A critical remote code execution (RCE) vulnerability, identified as CVE-2026-20251, has been discovered in Splunk Secure Gateway (SSG). This flaw allows low-privileged authenticated users to execute arbitrary code on the Splunk host server without requiring administrative or power-level roles. The vulnerability carries a CVSS score of 8.8, indicating its high severity.
The issue resides in SSG’s alert processing pipeline, which reads attacker-controlled documents from Splunk’s App Key Value Store (KV Store), specifically the mobile_alerts collection. These documents are then passed directly to the jsonpickle.decode() function, a Python deserialization library capable of reconstructing arbitrary Python objects from crafted JSON. Although the function is set with safe=True, this flag only blocks the legacy py/repr evaluation path, leaving critical gadget tags such as py/reduce, py/object, py/type, py/function, and py/module exploitable.
A secondary validator, check_alert_data_valid_json, intended to block dangerous tags, short-circuits on the first recognized key. If the first top-level key is a permitted py/object value starting with spacebridgeapp, the function immediately returns True and does not inspect sibling keys, including any embedded py/reduce gadget. This logic flaw allows attackers to craft a bypass document that exploits this behavior.
To exploit this vulnerability, an attacker with a valid low-privilege Splunk account can write a specially crafted document to the mobile_alerts KV Store collection via the Splunk REST API. When SSG processes an alert fetch request, the alert_request_processor.py reads the document, the validator passes it (tricked by the lure py/object key), and jsonpickle.decode() reconstructs the malicious object, triggering arbitrary operating system command execution.
The bypass document structure exploits this logic flaw:
{
"py/object": "spacebridgeapp.data.alert_data.Alert",
"notification": {
"py/reduce": [
{"py/function": "subprocess.check_output"},
{"py/tuple": [["uname", "-a"]]}
]
}
}
In this structure, the validator approves the document based on the py/object key and never reaches the malicious notification payload.
Security researcher Fady Oueslati of ReactiveZero Security Research published a proof-of-concept (PoC) exploit for this vulnerability on June 26, 2026. The PoC demonstrates two independent conditions: validator bypass (returning True for the crafted document) and py/reduce execution under safe=True.
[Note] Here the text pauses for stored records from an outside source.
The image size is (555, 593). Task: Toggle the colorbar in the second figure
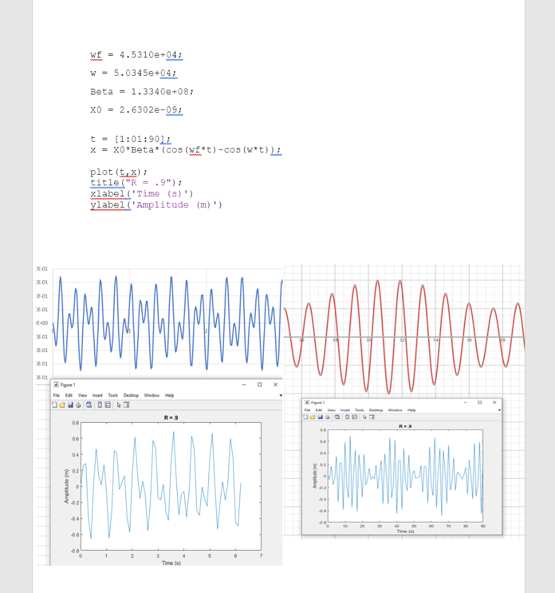[x=347, y=417]

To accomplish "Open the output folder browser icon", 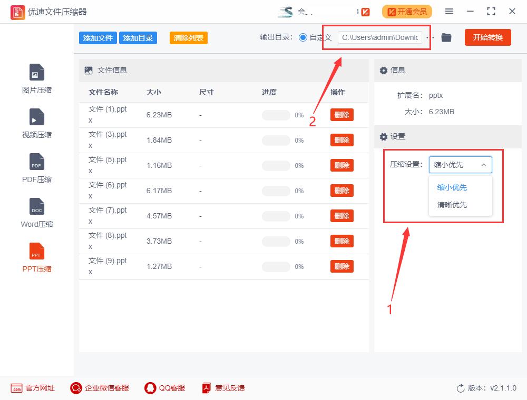I will (446, 37).
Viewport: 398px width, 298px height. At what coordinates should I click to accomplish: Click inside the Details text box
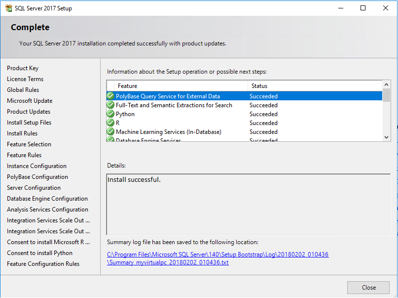[248, 204]
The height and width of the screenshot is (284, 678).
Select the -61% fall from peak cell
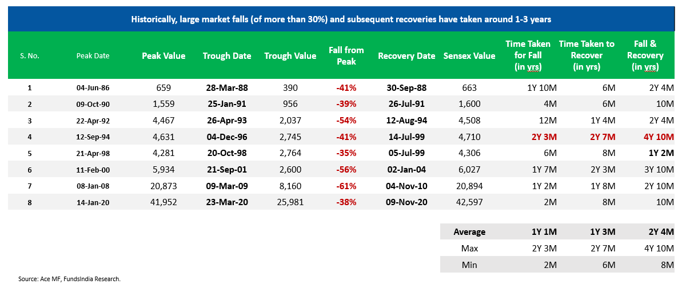(346, 186)
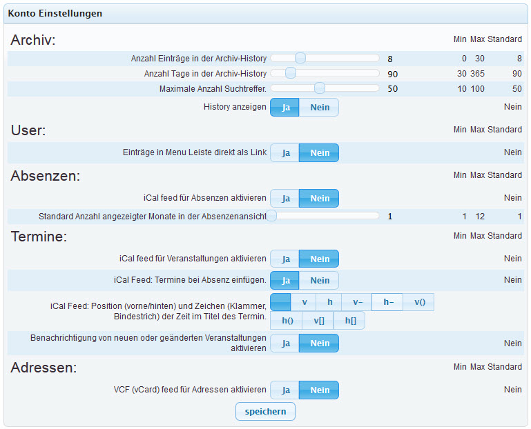Screen dimensions: 531x429
Task: Set 'Termine bei Absenz einfügen' to Nein
Action: click(x=319, y=281)
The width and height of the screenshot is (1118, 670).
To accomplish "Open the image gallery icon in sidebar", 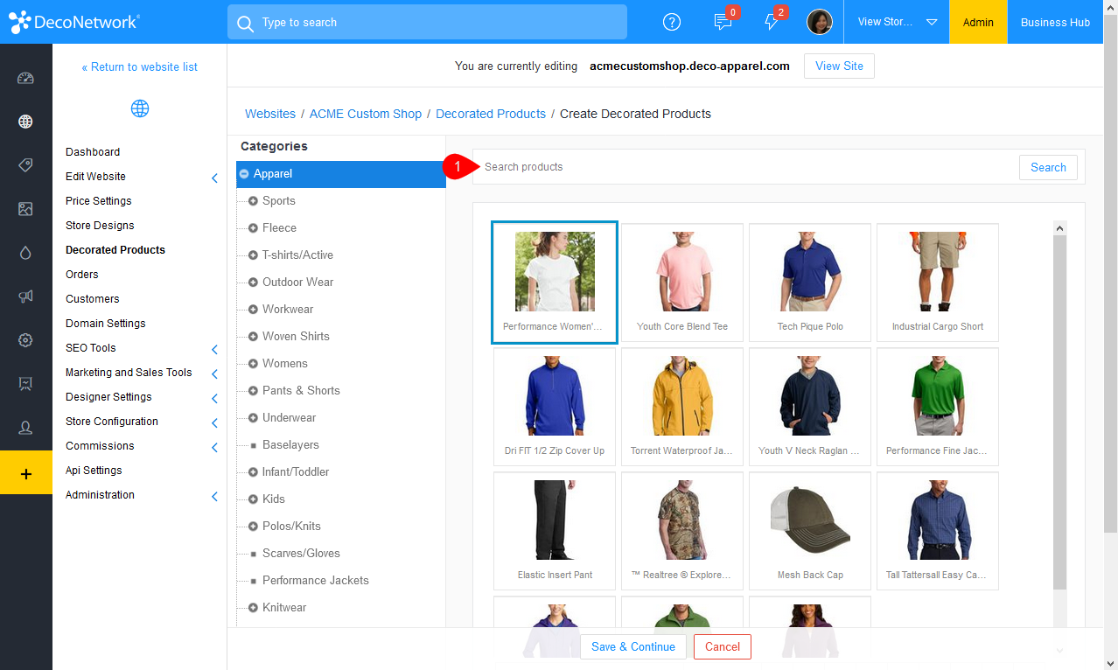I will tap(25, 209).
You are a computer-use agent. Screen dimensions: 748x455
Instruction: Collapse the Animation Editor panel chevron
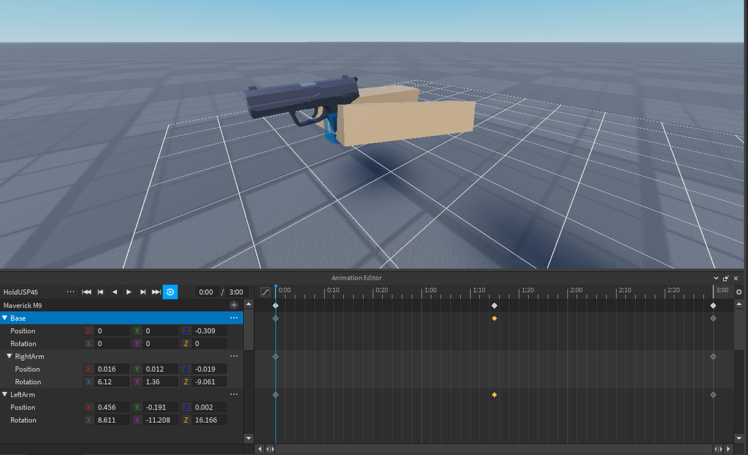coord(716,278)
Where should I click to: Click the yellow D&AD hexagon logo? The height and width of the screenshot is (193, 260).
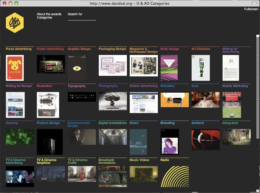pyautogui.click(x=15, y=23)
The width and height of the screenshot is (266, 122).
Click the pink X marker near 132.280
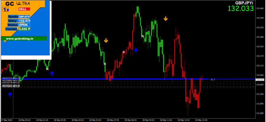142,36
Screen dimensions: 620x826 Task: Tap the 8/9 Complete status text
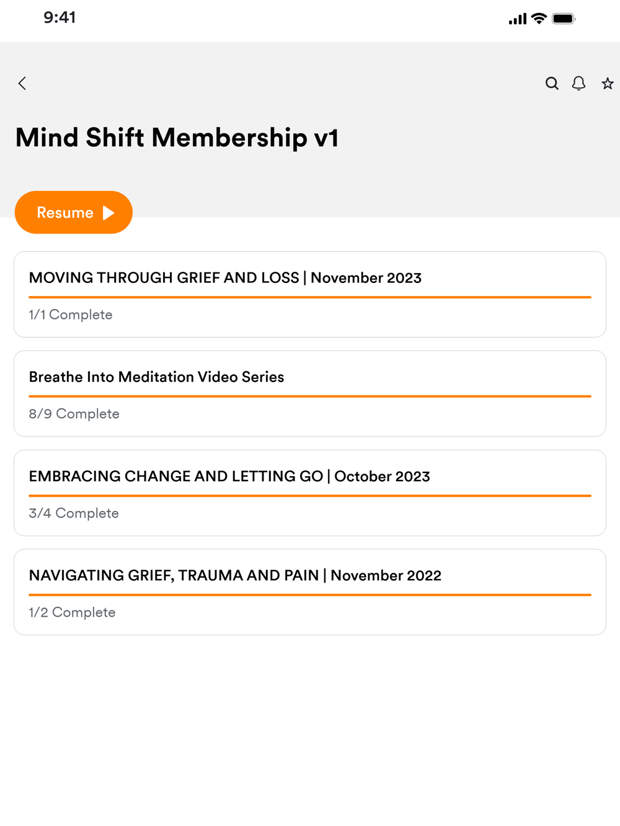[74, 414]
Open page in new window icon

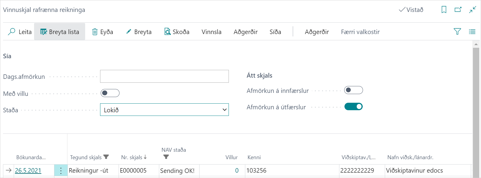[x=458, y=10]
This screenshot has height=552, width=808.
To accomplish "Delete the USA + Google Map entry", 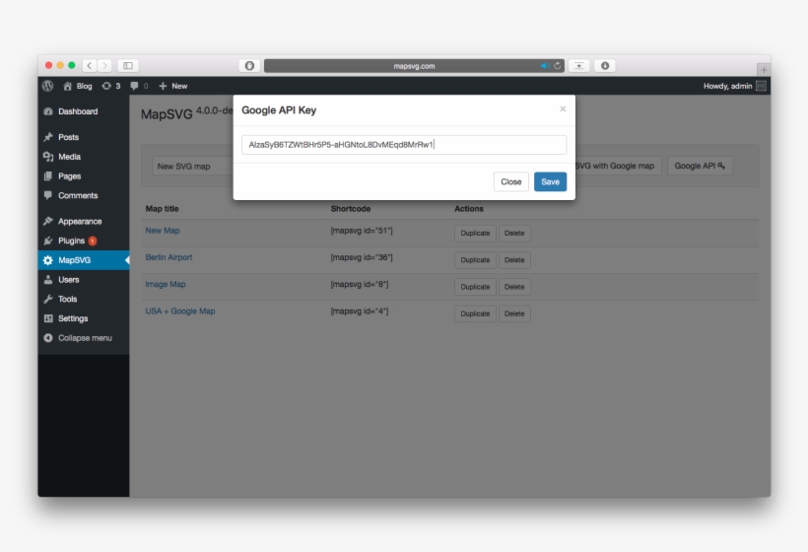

The payload used is deliberately benign (uname -a). Testing was conducted on SSG 3.9.19 running on Splunk Enterprise 10.0.6.
Organizations are strongly advised to upgrade Splunk Secure Gateway to versions 3.9.20, 3.10.6, or 3.8.67, and Splunk Enterprise to 10.0.7, 10.2.4, or 10.4.0 or later. If immediate patching is not feasible, disabling or removing the Splunk Secure Gateway app entirely can serve as a short-term mitigation. However, this action will disable functionalities such as Splunk Mobile, Spacebridge, and Mission Control.
Additionally, security teams should enforce least-privilege roles, restrict KV Store write access to the mobile_alerts collection, and replace jsonpickle.decode() on attacker-reachable code paths with strict schema-validated parsers.
This vulnerability underscores the critical importance of secure coding practices, particularly when handling deserialization processes. Organizations must remain vigilant, regularly update their systems, and apply patches promptly to mitigate such high-severity vulnerabilities.